Prep 5 mins
Cook 25 mins
This hearty, warm side dish can be made with the cheese incorporated into the polenta or the polenta can be spooned atop a portion of the cheeses, so that as they melt they form a liquid center. This is the perfect side dish to accompany Beef Tenderloin with Southwestern-Style Sauce.
- 4 cups water
- 3⁄4 cup yellow cornmeal
- 1⁄4 cup parmesan cheese, Grated
- 8 -12 ounces jalapeno jack cheese, Grated
- 1⁄2 teaspoon salt (Adjust)
- 1⁄4 teaspoon white pepper
- Heat the Water to a simmer in a medium saucepan; gradually pour the Cornmeal into the Water while stirring constantly; Cook over low heat, stirring frequently with a wooden spoon, until the polenta pulls away from the sides of the pan, 25 – 30 minutes.
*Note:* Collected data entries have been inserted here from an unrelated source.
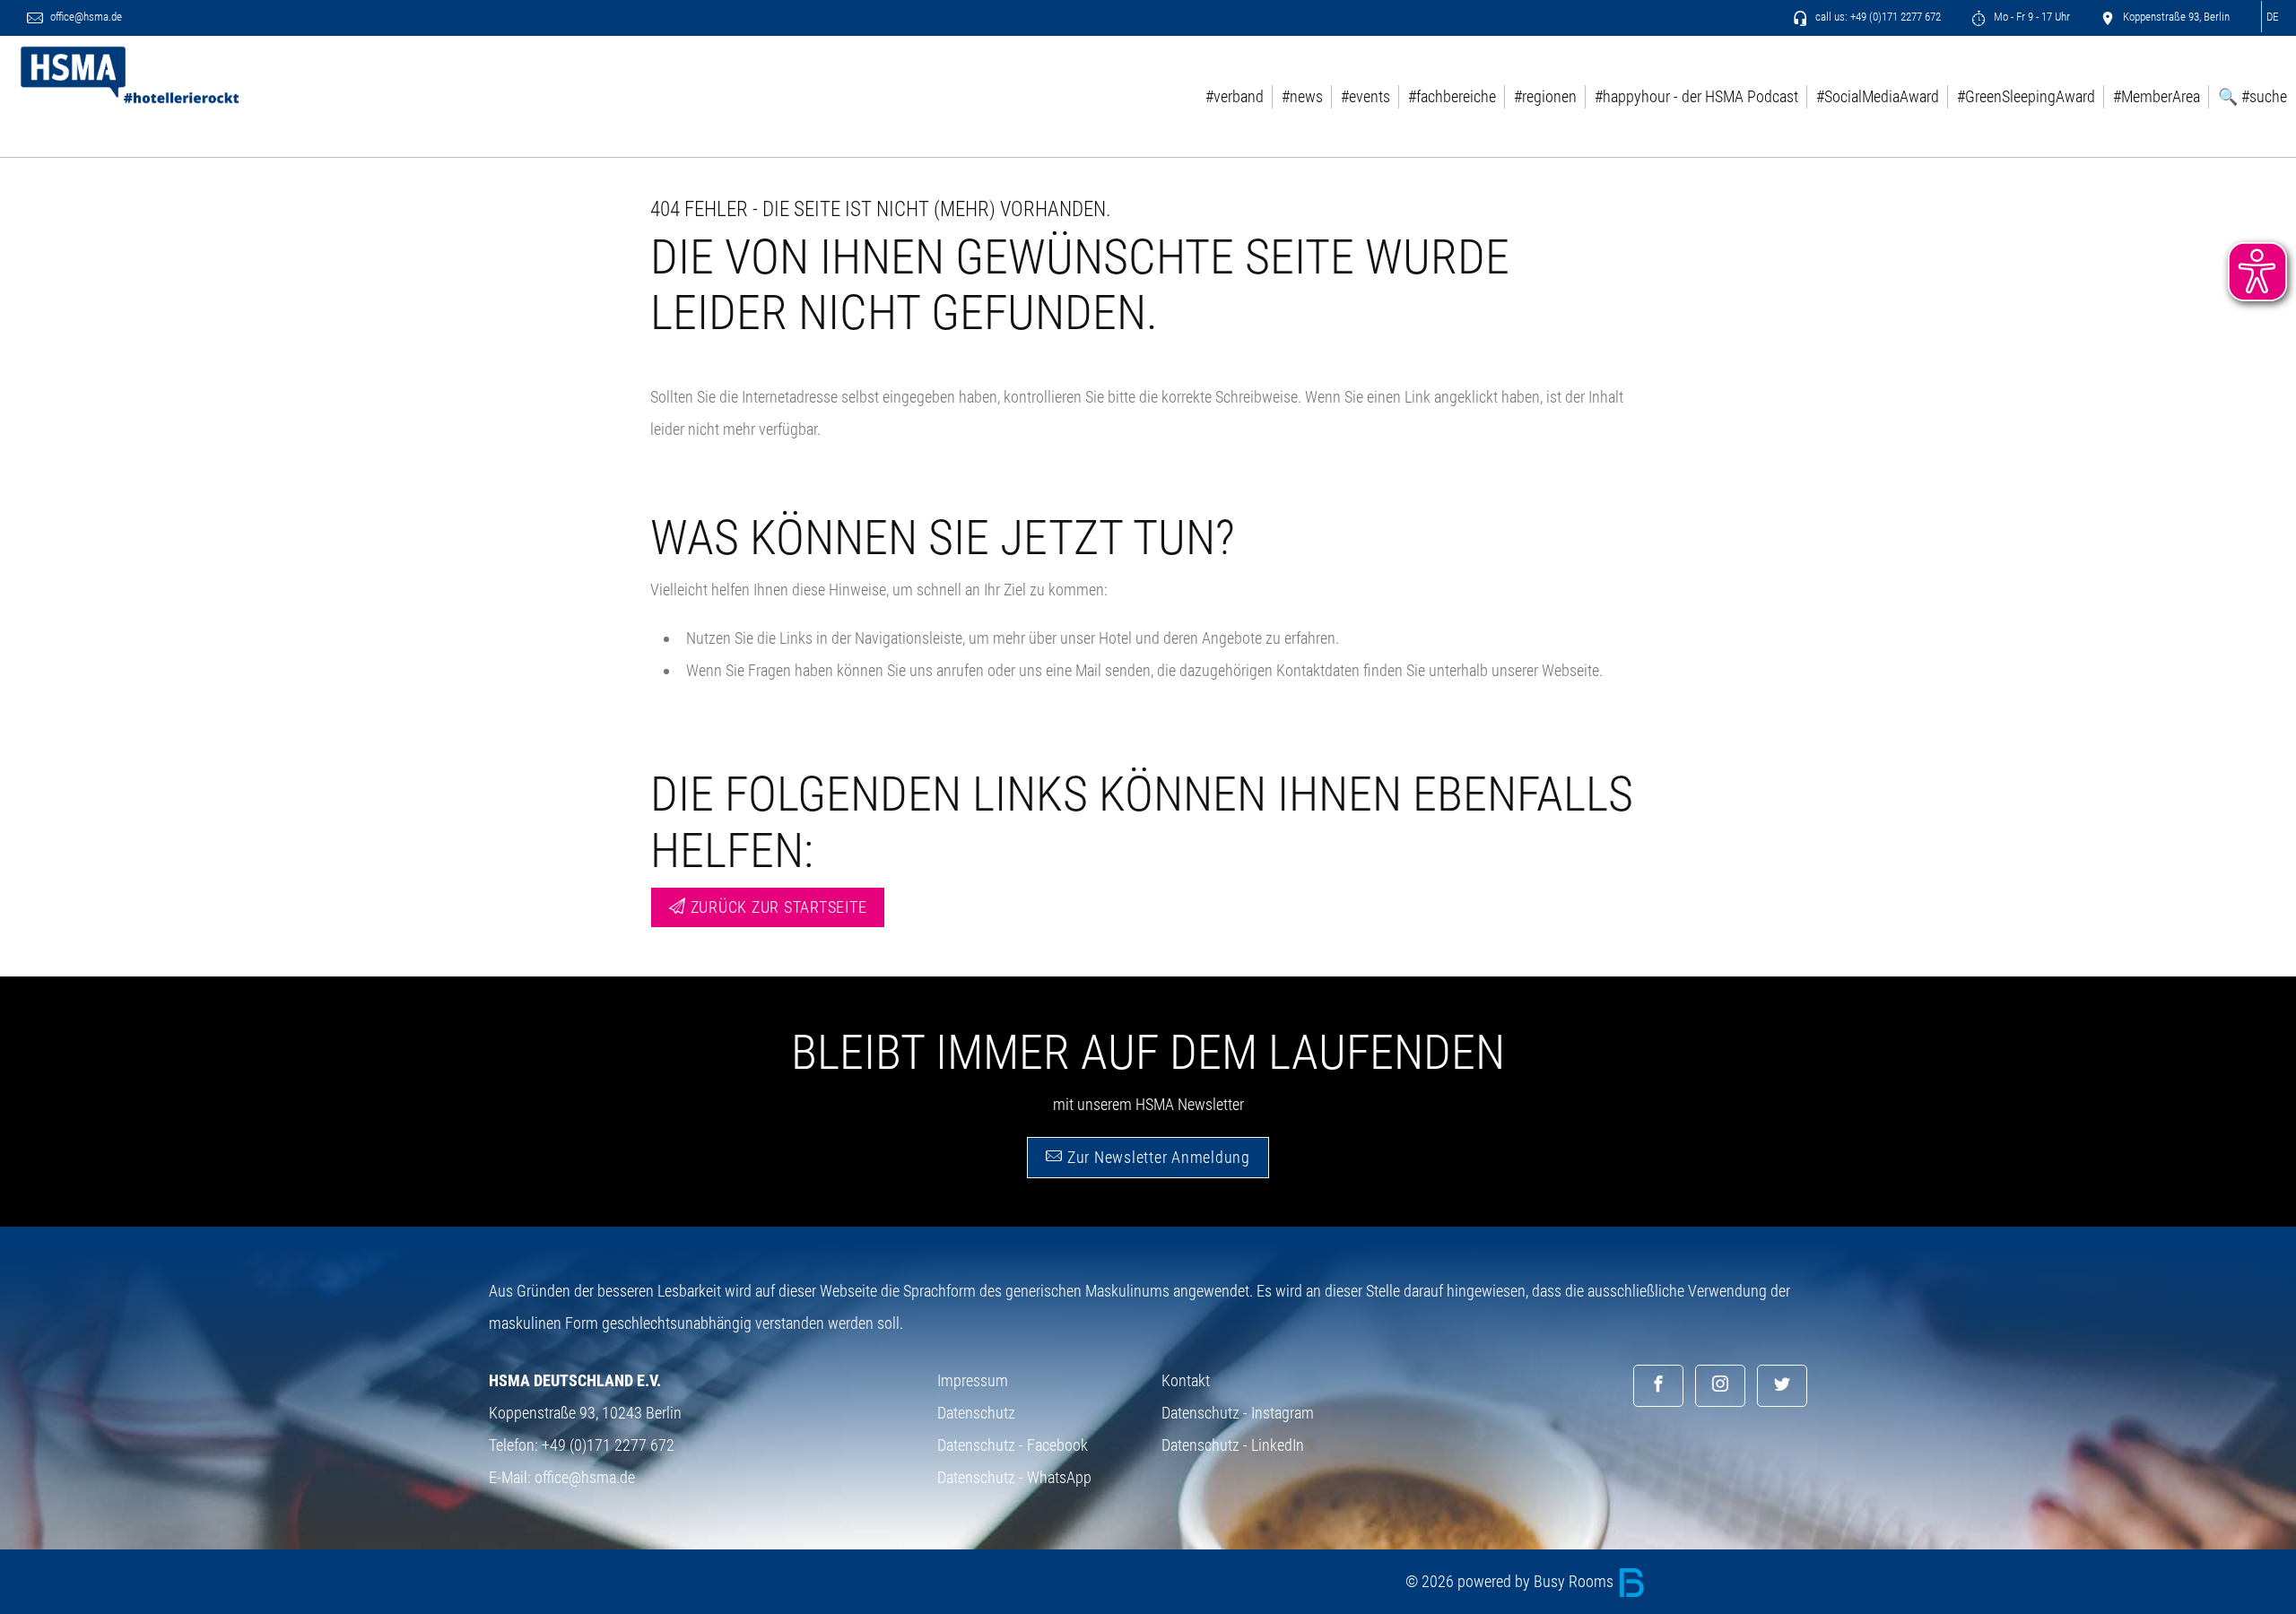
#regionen (1545, 97)
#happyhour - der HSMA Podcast (1696, 97)
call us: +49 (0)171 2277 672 (1877, 16)
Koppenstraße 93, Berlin (2175, 16)
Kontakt (1185, 1380)
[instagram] (1720, 1386)
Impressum (972, 1380)
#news (1302, 97)
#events (1365, 97)
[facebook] (1658, 1386)
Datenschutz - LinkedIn (1232, 1445)
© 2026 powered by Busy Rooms (1511, 1581)
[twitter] (1782, 1386)
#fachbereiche (1452, 97)
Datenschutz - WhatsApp (1014, 1477)
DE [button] (2272, 16)
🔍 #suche (2252, 97)
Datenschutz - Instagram (1237, 1412)
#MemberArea (2156, 97)
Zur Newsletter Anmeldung (1156, 1157)
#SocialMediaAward (1877, 97)
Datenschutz (976, 1412)
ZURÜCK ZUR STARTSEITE (776, 907)
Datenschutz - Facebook (1012, 1445)
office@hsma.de (85, 16)
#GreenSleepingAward (2026, 97)
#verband (1234, 97)
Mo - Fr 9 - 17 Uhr (2030, 16)
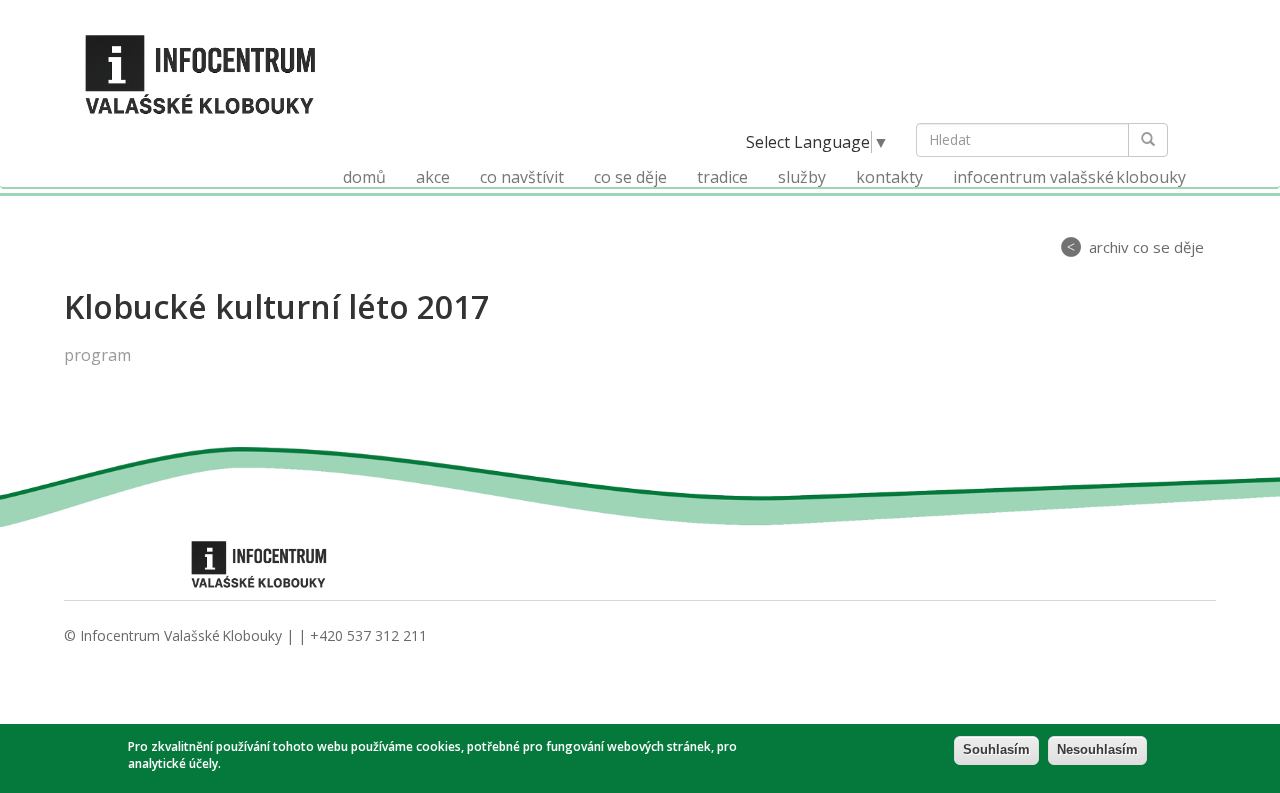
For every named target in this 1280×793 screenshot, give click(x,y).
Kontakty (889, 177)
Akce (433, 177)
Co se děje (630, 177)
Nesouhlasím (1097, 749)
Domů (364, 177)
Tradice (722, 177)
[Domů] (208, 73)
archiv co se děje (1146, 247)
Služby (802, 177)
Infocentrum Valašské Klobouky (1069, 177)
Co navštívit (522, 177)
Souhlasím (996, 749)
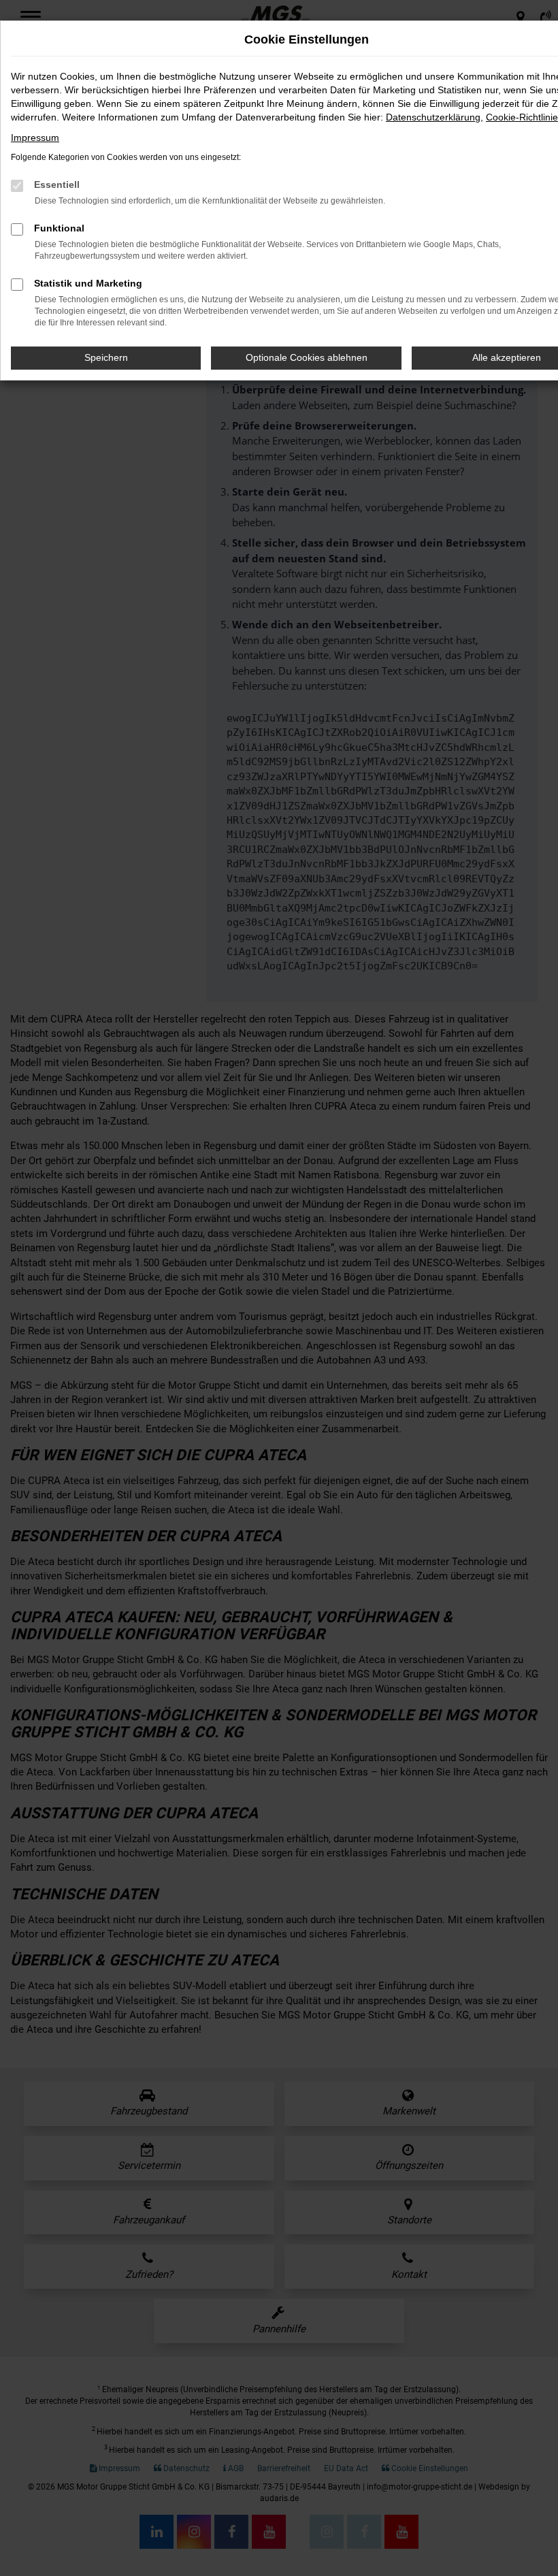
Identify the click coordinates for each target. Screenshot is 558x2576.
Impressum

- Remove the pan from the heat and stir in the Parmesan and Jack Cheeses, Salt and Pepper.
- Serve immediately.
I did make 1/2 of the recipe, otherwise prepared as directed by the recipe and enjoyed it. Definitely will repeat this, but will point out that I thought the jalapeno jack cheese was the dominant flavor. Of course since I love it, it was no problem. Loved the consistency and the leftovers will be reheated and enjoyed again. Thanks for a keeper NcMysteryShopper!
I had never made polenta before, and heard lots of cooks rave about it, so my DH and I decided to try it. Personally, we couldn't stand the texture. However the flavor was the only plus of the dish. I guess polenta is not for us. Thanks for your spin of it though.
This is really good! I've never made polenta before so I was a little nervous, but for naught! I made a 1/2 batch and would call it 6 servings, but that's just me! It was a little stringy, so I may reduce the cheese, and add a little chipotle in adobo if I made it again. Thanks, NcMystery. I'm really glad we tried it!